**Stored records:**
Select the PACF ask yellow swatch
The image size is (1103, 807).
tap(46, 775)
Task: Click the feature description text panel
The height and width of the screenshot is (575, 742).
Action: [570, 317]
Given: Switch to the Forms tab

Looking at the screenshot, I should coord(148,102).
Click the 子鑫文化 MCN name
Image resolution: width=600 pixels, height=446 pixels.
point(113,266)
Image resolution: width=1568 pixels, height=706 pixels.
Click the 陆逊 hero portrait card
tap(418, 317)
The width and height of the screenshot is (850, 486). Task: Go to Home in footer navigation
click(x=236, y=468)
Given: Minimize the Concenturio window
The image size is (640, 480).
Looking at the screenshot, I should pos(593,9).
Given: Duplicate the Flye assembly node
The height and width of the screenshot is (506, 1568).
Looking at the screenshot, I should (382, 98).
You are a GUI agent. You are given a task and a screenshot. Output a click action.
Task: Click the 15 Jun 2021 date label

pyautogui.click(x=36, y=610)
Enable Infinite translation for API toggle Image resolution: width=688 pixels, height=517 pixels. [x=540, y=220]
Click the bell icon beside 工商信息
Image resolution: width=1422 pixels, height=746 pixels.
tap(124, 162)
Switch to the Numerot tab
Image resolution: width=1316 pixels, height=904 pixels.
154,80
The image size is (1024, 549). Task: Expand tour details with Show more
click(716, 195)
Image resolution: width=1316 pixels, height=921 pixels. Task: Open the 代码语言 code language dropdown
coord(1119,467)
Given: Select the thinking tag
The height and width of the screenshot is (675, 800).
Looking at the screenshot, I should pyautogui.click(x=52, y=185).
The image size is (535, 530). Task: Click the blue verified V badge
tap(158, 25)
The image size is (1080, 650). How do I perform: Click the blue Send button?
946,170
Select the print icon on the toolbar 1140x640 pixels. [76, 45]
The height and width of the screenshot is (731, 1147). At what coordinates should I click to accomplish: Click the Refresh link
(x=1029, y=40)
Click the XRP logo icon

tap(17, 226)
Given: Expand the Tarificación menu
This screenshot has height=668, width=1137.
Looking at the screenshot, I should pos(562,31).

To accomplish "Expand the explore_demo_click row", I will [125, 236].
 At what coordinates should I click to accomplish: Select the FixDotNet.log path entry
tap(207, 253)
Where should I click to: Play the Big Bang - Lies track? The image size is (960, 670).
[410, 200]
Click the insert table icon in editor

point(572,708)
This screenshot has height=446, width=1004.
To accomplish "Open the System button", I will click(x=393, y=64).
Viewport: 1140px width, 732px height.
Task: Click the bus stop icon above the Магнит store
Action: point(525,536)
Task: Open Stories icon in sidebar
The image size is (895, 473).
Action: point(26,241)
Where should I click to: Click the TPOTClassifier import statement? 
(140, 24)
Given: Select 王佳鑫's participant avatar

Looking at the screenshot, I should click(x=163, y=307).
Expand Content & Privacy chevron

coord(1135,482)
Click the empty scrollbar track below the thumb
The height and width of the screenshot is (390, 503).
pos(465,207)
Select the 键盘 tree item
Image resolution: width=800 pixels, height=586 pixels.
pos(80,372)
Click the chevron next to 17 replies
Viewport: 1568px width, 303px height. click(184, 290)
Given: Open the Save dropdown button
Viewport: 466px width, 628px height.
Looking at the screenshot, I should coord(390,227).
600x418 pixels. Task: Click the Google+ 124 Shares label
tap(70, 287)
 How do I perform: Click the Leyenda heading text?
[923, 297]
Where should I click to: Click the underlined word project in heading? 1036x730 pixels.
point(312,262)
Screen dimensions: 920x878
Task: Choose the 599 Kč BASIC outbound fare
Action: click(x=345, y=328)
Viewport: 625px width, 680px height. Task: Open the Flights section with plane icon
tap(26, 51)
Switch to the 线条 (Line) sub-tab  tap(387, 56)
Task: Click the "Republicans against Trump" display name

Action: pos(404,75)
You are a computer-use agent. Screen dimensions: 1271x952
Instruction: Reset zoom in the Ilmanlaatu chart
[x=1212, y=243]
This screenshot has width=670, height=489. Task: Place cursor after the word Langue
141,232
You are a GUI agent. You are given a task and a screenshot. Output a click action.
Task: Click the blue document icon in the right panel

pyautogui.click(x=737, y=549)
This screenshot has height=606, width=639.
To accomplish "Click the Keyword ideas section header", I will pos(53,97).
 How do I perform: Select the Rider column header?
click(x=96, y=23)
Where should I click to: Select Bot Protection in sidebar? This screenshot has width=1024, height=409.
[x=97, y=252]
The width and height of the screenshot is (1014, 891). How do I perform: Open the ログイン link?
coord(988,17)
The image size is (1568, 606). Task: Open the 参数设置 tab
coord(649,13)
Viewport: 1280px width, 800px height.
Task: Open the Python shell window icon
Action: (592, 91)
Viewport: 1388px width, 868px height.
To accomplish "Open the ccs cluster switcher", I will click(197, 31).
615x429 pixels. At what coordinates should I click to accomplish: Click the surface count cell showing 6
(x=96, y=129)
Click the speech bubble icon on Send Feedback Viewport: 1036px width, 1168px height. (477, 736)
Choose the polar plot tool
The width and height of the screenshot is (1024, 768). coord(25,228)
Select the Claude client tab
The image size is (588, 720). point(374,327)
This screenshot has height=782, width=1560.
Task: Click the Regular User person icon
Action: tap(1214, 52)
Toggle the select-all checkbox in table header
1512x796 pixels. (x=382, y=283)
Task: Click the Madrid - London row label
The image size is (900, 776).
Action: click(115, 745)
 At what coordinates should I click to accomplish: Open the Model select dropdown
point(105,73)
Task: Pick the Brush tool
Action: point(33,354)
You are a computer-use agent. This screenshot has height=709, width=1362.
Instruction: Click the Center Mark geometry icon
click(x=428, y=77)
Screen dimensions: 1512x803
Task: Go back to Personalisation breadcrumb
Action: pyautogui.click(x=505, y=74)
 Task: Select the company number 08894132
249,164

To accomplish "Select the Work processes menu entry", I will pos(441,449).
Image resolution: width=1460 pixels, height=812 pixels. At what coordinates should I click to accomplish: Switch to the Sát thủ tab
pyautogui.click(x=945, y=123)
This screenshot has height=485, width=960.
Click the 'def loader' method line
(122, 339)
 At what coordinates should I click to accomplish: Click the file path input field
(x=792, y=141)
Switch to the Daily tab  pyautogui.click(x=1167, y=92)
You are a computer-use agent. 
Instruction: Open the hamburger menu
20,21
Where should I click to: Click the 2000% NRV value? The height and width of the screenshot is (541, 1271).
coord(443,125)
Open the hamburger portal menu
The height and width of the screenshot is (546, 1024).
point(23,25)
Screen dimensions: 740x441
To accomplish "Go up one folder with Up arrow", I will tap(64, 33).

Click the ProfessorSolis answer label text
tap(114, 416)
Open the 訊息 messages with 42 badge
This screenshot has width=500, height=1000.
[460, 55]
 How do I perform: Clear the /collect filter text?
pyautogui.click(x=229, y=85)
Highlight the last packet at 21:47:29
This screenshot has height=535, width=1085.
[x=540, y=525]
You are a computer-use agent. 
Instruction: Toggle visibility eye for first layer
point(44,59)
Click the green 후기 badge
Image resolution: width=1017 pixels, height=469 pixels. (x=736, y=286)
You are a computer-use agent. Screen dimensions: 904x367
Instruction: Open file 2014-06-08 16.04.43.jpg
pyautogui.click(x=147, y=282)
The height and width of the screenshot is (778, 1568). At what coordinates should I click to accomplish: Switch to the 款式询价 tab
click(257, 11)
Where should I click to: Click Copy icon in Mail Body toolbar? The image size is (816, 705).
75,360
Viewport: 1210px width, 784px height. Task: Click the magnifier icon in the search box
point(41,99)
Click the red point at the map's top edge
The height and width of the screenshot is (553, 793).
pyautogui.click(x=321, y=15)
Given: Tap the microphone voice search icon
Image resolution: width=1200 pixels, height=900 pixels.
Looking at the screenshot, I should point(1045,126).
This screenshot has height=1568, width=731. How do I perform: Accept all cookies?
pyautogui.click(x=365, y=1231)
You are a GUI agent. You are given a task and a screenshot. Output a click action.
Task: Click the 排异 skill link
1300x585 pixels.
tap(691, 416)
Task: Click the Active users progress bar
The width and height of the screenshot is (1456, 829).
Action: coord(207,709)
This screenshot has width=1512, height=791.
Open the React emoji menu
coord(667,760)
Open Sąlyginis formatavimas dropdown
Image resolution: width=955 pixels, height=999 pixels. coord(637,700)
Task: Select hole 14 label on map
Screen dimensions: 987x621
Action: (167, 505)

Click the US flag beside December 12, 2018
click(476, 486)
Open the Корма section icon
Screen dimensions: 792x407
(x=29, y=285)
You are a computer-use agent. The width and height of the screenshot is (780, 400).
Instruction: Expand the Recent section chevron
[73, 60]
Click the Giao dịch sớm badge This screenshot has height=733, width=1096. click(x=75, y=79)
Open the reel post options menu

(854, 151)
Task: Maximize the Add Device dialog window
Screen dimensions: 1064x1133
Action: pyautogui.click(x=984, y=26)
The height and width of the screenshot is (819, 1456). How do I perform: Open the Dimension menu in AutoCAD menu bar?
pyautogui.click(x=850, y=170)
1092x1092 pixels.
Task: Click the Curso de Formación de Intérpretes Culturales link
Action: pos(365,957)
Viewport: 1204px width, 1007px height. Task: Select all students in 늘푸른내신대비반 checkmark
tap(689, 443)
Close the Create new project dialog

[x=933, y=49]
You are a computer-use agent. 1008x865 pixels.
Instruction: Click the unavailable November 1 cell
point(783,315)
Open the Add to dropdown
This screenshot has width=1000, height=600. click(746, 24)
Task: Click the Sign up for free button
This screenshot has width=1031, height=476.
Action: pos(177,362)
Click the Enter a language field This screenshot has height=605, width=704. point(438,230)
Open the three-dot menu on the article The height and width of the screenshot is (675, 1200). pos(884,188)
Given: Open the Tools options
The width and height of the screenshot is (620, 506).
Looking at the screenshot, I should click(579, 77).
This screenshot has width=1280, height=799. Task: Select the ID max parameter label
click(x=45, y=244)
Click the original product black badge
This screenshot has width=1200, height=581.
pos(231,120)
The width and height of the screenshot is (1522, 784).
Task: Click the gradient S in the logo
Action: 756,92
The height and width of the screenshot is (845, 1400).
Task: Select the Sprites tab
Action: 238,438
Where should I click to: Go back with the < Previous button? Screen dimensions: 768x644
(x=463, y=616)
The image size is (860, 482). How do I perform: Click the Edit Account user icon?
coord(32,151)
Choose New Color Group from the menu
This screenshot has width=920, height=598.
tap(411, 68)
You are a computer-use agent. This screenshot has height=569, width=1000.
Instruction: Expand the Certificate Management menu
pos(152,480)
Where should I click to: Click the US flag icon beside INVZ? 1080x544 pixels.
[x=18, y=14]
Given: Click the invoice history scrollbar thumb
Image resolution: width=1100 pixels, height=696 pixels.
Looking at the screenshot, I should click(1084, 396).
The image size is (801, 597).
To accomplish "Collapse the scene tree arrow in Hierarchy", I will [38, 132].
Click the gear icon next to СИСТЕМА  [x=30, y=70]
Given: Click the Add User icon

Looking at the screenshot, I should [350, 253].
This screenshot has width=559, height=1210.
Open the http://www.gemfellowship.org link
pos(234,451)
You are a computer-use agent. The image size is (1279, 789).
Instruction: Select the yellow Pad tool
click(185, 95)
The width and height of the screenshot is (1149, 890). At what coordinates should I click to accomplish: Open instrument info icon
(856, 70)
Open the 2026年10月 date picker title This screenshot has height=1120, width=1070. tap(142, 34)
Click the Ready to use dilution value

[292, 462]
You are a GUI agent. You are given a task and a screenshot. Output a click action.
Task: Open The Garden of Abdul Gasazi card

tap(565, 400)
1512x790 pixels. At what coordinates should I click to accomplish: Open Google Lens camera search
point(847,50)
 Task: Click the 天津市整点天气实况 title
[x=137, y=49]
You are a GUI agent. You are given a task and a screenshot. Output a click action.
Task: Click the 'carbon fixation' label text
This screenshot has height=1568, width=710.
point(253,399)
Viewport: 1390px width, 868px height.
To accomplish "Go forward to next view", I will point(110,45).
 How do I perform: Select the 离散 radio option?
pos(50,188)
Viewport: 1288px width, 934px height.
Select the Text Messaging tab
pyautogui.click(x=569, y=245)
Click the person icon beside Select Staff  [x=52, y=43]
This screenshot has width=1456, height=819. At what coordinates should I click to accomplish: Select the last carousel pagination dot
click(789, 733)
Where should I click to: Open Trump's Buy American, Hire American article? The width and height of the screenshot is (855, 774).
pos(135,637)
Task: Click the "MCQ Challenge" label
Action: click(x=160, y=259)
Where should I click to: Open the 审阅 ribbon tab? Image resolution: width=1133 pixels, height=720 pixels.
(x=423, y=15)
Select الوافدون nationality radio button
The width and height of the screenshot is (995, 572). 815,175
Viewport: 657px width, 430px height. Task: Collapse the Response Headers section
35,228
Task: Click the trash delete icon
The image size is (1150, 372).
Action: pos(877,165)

**Task details:**
For this exercise, gather every line of the data that contains the word "arrow".

**Expected answer:**
To accomplish "Go up one folder with Up arrow", I will tap(64, 33).
To accomplish "Collapse the scene tree arrow in Hierarchy", I will [38, 132].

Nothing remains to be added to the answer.